Salí a la calle convencido de que aquel no era mi día, mas llegué sin inconvenientes al hospital y más rápido de lo habitual. Me acomodé en la sala de espera y tan sólo tuve que aguardar diez minutos para que el doctor saliera a anunciar mi nombre. Tras cerrar la puerta detrás de mí, se presentó cordialmente y me indicó que me sentara en la camilla. Hizo un par de preguntas sobre mis motivos para encontrarme allí, a lo que le expliqué mi lesión y, a raíz de esto, mi deseo de hacerme un chequeo general.
El licenciado se acercó a mí con el estetoscopio en mano, el cual llevó a mi pecho luego de decirme que me quitara el abrigo. Observé desconcertado, con una ceja enarcada, cómo su gesto se iba transformando al palpar mi piel con el frío metal. Se veía aún más desorientado que yo.
— ¿Qué pasa? — pregunté con impaciencia — ¿Hay algo mal?
— N... N-No... — respondió de forma entrecortada y en un susurro. Definitivamente, no se veía convencido.
Se quitó el estetoscopio y le dio unos pequeños golpecitos, pronunciando, aún más si era posible, su ceño fruncido. Su cara denotaba desconcierto puro, entremezclado con algo de pánico. Antes de que pudiese hacerle otra pregunta, se alejó a buscar el tensiómetro, acercándose de nuevo a paso apresurado. Me lo colocó bruscamente en el brazo, soltando una exclamación al ver el medidor del instrumento. Rebuscó entre sus cosas otro estetoscopio y repitió la misma acción que con el primero, para luego colocarlo entre mi piel y el tensiómetro. A esta altura, su gesto ya irradiaba horror absoluto y yo había perdido la paciencia.
— ¡Ya basta! — exclamé, bajando de la camilla — ¡Le exijo que me diga qué está pasando!
El doctor levantó la mirada, clavando sus ojos en los míos. Estos estaban oscurecidos y sus pupilas dilatadas. El hombre parecía fuera de sus cabales. Retrocedió lentamente, sin quitar su vista de mí, hasta chocar con su escritorio.
— E... E-Está... mu... muerto — musitó, tragando en seco.
Quedé tieso en el lugar. De repente no comprendía nada de lo que sucedía a mi alrededor, no sabía cómo actuar.

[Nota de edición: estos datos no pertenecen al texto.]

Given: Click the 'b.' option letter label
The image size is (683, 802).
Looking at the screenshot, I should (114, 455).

Estaba en shock. Pero pronto, la conmoción fue reemplazada por un fuego ardiente que se apoderó de mi rostro y estómago: furia en estado puro. No cabía en mi cabeza cómo podía haber gente tan negligente que pusiese la vida de personas inocentes a manos de un loco impredecible.

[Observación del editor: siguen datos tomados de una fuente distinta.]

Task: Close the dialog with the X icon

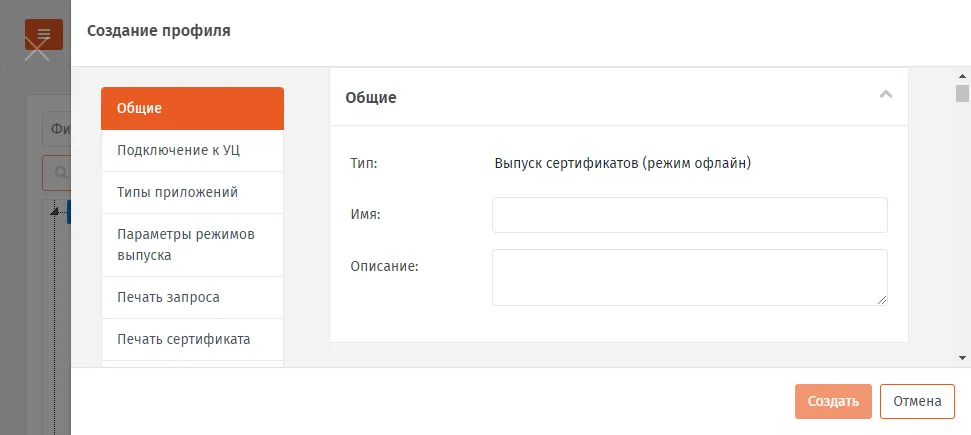Action: (x=37, y=50)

Tomé mi abrigo bruscamente y salí del consultorio lo más rápido que mi cuerpo adolorido me permitió. Al salir dando un portazo, noté que nadie en la sala de espera se había percatado del escándalo. Me detuve en seco y volteé para advertirles a los pacientes lo que ocurría con la persona que posiblemente los atendería en minutos, mas no había llegado a abrir la boca cuando la puerta se abrió de golpe y el médico salió disparado, con los mismos ojos desorbitados y el rostro enrojecido.

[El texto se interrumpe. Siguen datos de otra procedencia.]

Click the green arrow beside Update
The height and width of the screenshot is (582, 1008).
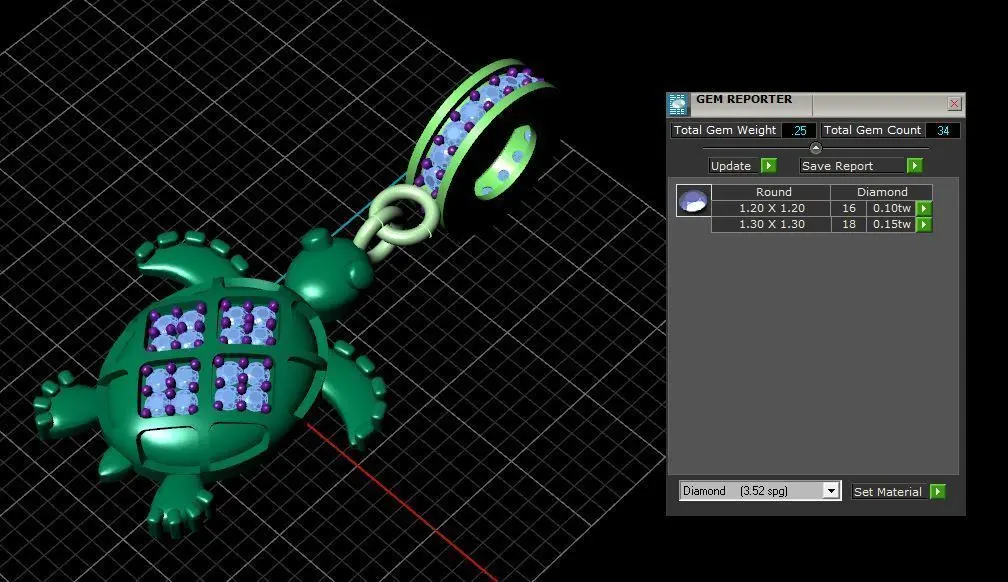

— ¡¡Está muerto!! — gritó señalándome, llamando la atención de todos los presentes quienes quitaron la vista de sus actividades y la dirigieron en mi dirección.
Antes de que pudiera seguir soltando semejantes estupideces, dos enfermeros llegaron a su lado y lo tomaron por cada brazo, mirándose entre ellos azorados.
Pronto, ya nadie se encontraba observándome y todos tenían los ojos clavados en el licenciado, que alegaba a alaridos que no estaba loco. Solté una risa irónica. Los enfermeros comenzaron a alejarlo de la gente, llevándoselo por el pasillo. Lo seguí con la mirada hasta que lo perdí de vista. Finalmente, di media vuelta, dirigiéndome a la salida.

Este texto surgió en clase, trabajando con el género fantástico, a partir de una consigna abierta de escritura en grupo.